Document segment -

········

Some problems to run the code

zhiqiangzhongddu commented 11 months ago

Hi,

Thanks for the nice work and sharing the code. I'm trying to run your code but have some problems.

When I runWANDB_DISABLED=True TOKENIZERS_PARALLELISM=False CUDA_VISIBLE_DEVICES=0,1 python -m core.trainLM dataset cora seed 0 >> cora_lm.out, I got data missing error: FileNotFoundError: [Errno 2] No such file or directory: 'dataset/cora_orig/mccallum/cora/extractions/http:##www.cs.ucl.ac.uk#staff#t.yu#ep97.ps'
When I run WANDB_DISABLED=True TOKENIZERS_PARALLELISM=False CUDA_VISIBLE_DEVICES=0,1 python -m core.trainLM dataset ogbn-arxiv seed 0 >> ogbn-arxiv_lm.out, I got File "/home/xxx/TAPE/core/data_utils/load_arxiv.py", line 24, in get_raw_text_arxiv data.edge_index = data.adj_t.to_symmetric() AttributeError: 'Tensor' object has no attribute 'to_symmetric'. I guess it's because of the OGB version conflict, could you tell me your OGB version or update your code? My OGB version is 1.3.6.

XiaoxinHe commented 11 months ago

Hi,

For Q1, could you please check the data sanity with the following command:

python -m core.data_utils.load_cora

The expected output:

~/TAPE$ python -m core.data_utils.load_cora
Downloading https://github.com/kimiyoung/planetoid/raw/master/data/ind.cora.x
Downloading https://github.com/kimiyoung/planetoid/raw/master/data/ind.cora.tx
Downloading https://github.com/kimiyoung/planetoid/raw/master/data/ind.cora.allx
Downloading https://github.com/kimiyoung/planetoid/raw/master/data/ind.cora.y
Downloading https://github.com/kimiyoung/planetoid/raw/master/data/ind.cora.ty
Downloading https://github.com/kimiyoung/planetoid/raw/master/data/ind.cora.ally
Downloading https://github.com/kimiyoung/planetoid/raw/master/data/ind.cora.graph
Downloading https://github.com/kimiyoung/planetoid/raw/master/data/ind.cora.test.index
Processing...

········

Stored records -
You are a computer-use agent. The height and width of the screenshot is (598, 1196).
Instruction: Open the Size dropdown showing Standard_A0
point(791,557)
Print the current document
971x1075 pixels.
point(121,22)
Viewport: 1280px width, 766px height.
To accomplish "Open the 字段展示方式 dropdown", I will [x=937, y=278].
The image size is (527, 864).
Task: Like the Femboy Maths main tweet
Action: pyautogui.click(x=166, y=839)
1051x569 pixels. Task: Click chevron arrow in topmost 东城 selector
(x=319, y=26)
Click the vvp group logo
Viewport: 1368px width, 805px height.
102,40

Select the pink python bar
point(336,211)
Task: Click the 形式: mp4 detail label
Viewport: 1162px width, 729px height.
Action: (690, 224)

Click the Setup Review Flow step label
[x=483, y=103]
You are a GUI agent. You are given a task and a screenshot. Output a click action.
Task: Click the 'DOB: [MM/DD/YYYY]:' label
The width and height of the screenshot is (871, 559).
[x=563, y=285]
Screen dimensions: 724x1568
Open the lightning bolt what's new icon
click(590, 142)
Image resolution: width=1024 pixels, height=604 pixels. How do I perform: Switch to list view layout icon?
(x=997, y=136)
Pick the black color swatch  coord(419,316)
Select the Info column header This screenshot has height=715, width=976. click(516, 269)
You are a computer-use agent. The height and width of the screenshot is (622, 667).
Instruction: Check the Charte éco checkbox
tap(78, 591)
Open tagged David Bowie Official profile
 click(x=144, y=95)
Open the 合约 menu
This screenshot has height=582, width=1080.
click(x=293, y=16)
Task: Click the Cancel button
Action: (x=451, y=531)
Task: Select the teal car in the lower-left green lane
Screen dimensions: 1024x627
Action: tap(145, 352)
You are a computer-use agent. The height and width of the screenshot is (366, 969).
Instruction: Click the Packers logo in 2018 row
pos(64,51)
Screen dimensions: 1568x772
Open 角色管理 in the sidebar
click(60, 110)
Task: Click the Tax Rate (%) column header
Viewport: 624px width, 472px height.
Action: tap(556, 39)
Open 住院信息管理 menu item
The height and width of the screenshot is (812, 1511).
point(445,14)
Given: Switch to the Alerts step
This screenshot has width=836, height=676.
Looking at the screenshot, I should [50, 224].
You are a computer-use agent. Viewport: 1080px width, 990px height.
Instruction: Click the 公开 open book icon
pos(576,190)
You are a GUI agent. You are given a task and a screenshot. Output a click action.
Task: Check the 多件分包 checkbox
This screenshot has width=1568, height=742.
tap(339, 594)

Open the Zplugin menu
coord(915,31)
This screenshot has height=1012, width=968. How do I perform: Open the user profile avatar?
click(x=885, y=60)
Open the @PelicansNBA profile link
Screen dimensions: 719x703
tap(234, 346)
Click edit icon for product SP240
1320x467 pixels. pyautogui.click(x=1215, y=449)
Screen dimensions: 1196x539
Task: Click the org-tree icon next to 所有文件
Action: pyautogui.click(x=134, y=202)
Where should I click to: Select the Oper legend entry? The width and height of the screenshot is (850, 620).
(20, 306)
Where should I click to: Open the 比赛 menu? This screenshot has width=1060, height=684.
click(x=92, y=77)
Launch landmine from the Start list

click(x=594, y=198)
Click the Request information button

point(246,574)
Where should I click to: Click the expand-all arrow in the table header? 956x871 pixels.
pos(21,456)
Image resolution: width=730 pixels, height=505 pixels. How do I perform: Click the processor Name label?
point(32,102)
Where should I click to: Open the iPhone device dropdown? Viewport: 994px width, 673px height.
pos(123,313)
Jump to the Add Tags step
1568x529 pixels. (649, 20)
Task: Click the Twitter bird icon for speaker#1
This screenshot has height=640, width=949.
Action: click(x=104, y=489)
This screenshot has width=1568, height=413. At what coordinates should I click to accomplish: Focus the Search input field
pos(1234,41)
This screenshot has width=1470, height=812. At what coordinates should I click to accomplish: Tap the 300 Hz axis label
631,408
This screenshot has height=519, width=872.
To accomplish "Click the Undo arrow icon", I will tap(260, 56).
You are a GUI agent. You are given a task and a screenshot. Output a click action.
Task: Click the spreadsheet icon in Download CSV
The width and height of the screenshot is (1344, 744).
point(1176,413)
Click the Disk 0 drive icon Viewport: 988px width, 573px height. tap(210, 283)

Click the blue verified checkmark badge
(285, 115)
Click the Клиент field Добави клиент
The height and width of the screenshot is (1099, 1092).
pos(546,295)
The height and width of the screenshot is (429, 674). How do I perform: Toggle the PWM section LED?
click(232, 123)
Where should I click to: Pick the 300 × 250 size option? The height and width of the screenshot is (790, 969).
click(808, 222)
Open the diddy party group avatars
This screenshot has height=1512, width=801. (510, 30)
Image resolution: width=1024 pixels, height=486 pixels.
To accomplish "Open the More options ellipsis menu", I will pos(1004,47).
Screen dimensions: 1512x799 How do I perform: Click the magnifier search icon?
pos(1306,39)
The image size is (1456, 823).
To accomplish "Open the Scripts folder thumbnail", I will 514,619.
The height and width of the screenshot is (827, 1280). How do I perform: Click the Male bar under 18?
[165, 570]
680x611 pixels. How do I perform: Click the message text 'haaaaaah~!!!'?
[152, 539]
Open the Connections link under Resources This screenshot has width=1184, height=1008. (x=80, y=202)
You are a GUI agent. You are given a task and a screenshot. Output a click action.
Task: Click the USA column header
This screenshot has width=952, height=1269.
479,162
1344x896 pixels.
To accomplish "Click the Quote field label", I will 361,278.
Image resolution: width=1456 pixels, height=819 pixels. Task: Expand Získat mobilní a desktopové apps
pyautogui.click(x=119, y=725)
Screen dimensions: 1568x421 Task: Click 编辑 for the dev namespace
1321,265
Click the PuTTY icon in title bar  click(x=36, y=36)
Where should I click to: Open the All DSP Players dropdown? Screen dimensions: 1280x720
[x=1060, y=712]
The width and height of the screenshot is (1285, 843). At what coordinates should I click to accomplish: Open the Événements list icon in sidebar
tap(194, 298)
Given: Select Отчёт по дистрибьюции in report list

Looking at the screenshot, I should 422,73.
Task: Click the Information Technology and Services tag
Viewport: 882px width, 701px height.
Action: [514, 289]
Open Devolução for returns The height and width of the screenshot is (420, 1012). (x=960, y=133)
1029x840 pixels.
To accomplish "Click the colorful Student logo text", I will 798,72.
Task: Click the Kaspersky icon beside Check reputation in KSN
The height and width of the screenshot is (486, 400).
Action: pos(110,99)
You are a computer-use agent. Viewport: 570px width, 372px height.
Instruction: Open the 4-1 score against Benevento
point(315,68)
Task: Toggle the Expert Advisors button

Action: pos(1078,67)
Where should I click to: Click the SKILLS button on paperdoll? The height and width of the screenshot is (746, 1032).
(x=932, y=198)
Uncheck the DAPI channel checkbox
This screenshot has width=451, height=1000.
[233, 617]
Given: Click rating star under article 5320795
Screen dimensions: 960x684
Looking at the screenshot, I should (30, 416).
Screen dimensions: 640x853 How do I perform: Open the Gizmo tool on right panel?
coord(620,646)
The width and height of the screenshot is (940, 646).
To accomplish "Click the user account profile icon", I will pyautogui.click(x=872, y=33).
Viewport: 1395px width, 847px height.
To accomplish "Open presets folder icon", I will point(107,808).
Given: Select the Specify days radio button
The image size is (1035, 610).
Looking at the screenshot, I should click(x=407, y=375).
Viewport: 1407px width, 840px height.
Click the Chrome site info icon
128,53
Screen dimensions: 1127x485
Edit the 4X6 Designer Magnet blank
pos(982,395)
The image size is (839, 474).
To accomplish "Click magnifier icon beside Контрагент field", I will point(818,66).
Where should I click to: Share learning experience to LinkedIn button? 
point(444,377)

········

Return the part of the issue thread from "When I runWANDB_DISABLED=True" up to and including "version is 1.3.6.", copied word for word. Rely on the issue thread alone, not on the data.

Result of this exercise -
When I runWANDB_DISABLED=True TOKENIZERS_PARALLELISM=False CUDA_VISIBLE_DEVICES=0,1 python -m core.trainLM dataset cora seed 0 >> cora_lm.out, I got data missing error: FileNotFoundError: [Errno 2] No such file or directory: 'dataset/cora_orig/mccallum/cora/extractions/http:##www.cs.ucl.ac.uk#staff#t.yu#ep97.ps'
When I run WANDB_DISABLED=True TOKENIZERS_PARALLELISM=False CUDA_VISIBLE_DEVICES=0,1 python -m core.trainLM dataset ogbn-arxiv seed 0 >> ogbn-arxiv_lm.out, I got File "/home/xxx/TAPE/core/data_utils/load_arxiv.py", line 24, in get_raw_text_arxiv data.edge_index = data.adj_t.to_symmetric() AttributeError: 'Tensor' object has no attribute 'to_symmetric'. I guess it's because of the OGB version conflict, could you tell me your OGB version or update your code? My OGB version is 1.3.6.